_DATASET RECORDS_.
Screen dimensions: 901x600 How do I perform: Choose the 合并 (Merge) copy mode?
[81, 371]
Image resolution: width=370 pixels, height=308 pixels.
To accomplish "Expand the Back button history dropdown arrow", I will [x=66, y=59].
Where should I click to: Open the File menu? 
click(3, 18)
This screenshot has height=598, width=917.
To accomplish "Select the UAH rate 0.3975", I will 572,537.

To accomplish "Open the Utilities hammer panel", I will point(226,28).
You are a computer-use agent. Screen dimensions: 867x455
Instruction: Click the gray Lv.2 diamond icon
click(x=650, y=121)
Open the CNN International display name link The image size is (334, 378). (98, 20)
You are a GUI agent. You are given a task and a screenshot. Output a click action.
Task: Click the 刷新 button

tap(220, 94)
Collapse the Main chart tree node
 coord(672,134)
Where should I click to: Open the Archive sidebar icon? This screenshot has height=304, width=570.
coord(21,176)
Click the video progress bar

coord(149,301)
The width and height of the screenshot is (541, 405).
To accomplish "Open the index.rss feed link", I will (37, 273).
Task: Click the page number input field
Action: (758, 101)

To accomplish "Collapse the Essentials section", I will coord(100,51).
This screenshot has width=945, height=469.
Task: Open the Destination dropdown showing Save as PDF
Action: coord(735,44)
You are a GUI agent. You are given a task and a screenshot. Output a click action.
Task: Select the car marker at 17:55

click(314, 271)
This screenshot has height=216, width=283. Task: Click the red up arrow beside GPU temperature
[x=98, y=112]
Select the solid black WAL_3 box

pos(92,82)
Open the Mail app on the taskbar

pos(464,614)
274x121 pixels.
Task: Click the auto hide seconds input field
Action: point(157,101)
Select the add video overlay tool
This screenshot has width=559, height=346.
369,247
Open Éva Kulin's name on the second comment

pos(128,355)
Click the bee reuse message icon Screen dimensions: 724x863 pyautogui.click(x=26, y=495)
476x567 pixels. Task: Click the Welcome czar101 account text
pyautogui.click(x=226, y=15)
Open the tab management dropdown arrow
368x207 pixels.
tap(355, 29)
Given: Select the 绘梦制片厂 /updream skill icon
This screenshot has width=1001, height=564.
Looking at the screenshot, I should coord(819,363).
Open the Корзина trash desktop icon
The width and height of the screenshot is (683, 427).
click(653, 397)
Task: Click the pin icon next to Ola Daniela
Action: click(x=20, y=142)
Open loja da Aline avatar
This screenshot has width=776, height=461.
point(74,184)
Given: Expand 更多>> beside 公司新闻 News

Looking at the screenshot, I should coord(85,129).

_ACTIVITY_.
In full and word for word, write out the data above.

_EXERCISE OUTPUT_.
Screen dimensions: 901x600 How do I perform: Choose the 合并 (Merge) copy mode?
[81, 371]
Image resolution: width=370 pixels, height=308 pixels.
To accomplish "Expand the Back button history dropdown arrow", I will [x=66, y=59].
Where should I click to: Open the File menu? 
click(3, 18)
This screenshot has height=598, width=917.
To accomplish "Select the UAH rate 0.3975", I will 572,537.

To accomplish "Open the Utilities hammer panel", I will point(226,28).
You are a computer-use agent. Screen dimensions: 867x455
Instruction: Click the gray Lv.2 diamond icon
click(x=650, y=121)
Open the CNN International display name link The image size is (334, 378). (98, 20)
You are a GUI agent. You are given a task and a screenshot. Output a click action.
Task: Click the 刷新 button

tap(220, 94)
Collapse the Main chart tree node
 coord(672,134)
Where should I click to: Open the Archive sidebar icon? This screenshot has height=304, width=570.
coord(21,176)
Click the video progress bar

coord(149,301)
The width and height of the screenshot is (541, 405).
To accomplish "Open the index.rss feed link", I will (37, 273).
Task: Click the page number input field
Action: (758, 101)

To accomplish "Collapse the Essentials section", I will coord(100,51).
This screenshot has width=945, height=469.
Task: Open the Destination dropdown showing Save as PDF
Action: coord(735,44)
You are a GUI agent. You are given a task and a screenshot. Output a click action.
Task: Select the car marker at 17:55

click(314, 271)
This screenshot has height=216, width=283. Task: Click the red up arrow beside GPU temperature
[x=98, y=112]
Select the solid black WAL_3 box

pos(92,82)
Open the Mail app on the taskbar

pos(464,614)
274x121 pixels.
Task: Click the auto hide seconds input field
Action: point(157,101)
Select the add video overlay tool
This screenshot has width=559, height=346.
369,247
Open Éva Kulin's name on the second comment

pos(128,355)
Click the bee reuse message icon Screen dimensions: 724x863 pyautogui.click(x=26, y=495)
476x567 pixels. Task: Click the Welcome czar101 account text
pyautogui.click(x=226, y=15)
Open the tab management dropdown arrow
368x207 pixels.
tap(355, 29)
Given: Select the 绘梦制片厂 /updream skill icon
This screenshot has width=1001, height=564.
Looking at the screenshot, I should coord(819,363).
Open the Корзина trash desktop icon
The width and height of the screenshot is (683, 427).
click(653, 397)
Task: Click the pin icon next to Ola Daniela
Action: click(x=20, y=142)
Open loja da Aline avatar
This screenshot has width=776, height=461.
point(74,184)
Given: Expand 更多>> beside 公司新闻 News

Looking at the screenshot, I should coord(85,129).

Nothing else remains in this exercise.